__AIM OF THE EXERCISE__:
Whenever the word "computer" appears on a line of the material below, that line is counted; state the total alone.

+===+

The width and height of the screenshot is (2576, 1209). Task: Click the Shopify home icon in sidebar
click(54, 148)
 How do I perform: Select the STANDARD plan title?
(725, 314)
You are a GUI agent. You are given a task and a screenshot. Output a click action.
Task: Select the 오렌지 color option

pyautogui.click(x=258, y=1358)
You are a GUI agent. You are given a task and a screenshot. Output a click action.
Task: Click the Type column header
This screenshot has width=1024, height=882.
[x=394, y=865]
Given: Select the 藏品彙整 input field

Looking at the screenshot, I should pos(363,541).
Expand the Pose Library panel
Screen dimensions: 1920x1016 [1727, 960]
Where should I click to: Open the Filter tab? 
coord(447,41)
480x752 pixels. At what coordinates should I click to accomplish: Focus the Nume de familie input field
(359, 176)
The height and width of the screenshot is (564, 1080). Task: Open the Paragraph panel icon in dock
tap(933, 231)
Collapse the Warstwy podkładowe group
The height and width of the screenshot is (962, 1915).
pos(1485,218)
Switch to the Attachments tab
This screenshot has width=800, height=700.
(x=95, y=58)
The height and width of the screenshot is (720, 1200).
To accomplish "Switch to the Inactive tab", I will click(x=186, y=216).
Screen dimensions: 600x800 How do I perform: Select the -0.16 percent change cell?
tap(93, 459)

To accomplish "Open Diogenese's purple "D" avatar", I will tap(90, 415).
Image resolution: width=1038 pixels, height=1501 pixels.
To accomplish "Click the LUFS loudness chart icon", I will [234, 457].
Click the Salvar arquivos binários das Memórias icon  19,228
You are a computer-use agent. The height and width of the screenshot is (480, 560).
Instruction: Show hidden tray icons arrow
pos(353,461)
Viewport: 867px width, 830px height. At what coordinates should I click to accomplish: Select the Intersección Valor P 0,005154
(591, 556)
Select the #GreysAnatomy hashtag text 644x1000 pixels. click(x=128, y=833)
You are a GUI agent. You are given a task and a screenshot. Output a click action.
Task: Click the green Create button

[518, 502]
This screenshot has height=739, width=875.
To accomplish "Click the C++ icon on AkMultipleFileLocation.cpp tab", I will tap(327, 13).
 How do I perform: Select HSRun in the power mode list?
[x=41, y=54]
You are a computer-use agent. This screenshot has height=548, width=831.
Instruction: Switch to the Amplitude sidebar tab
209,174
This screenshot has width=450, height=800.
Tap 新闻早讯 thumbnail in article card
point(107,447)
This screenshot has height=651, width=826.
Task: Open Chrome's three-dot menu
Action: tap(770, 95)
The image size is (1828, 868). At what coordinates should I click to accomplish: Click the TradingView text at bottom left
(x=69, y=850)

+===+

__ANSWER TO THIS TASK__:
2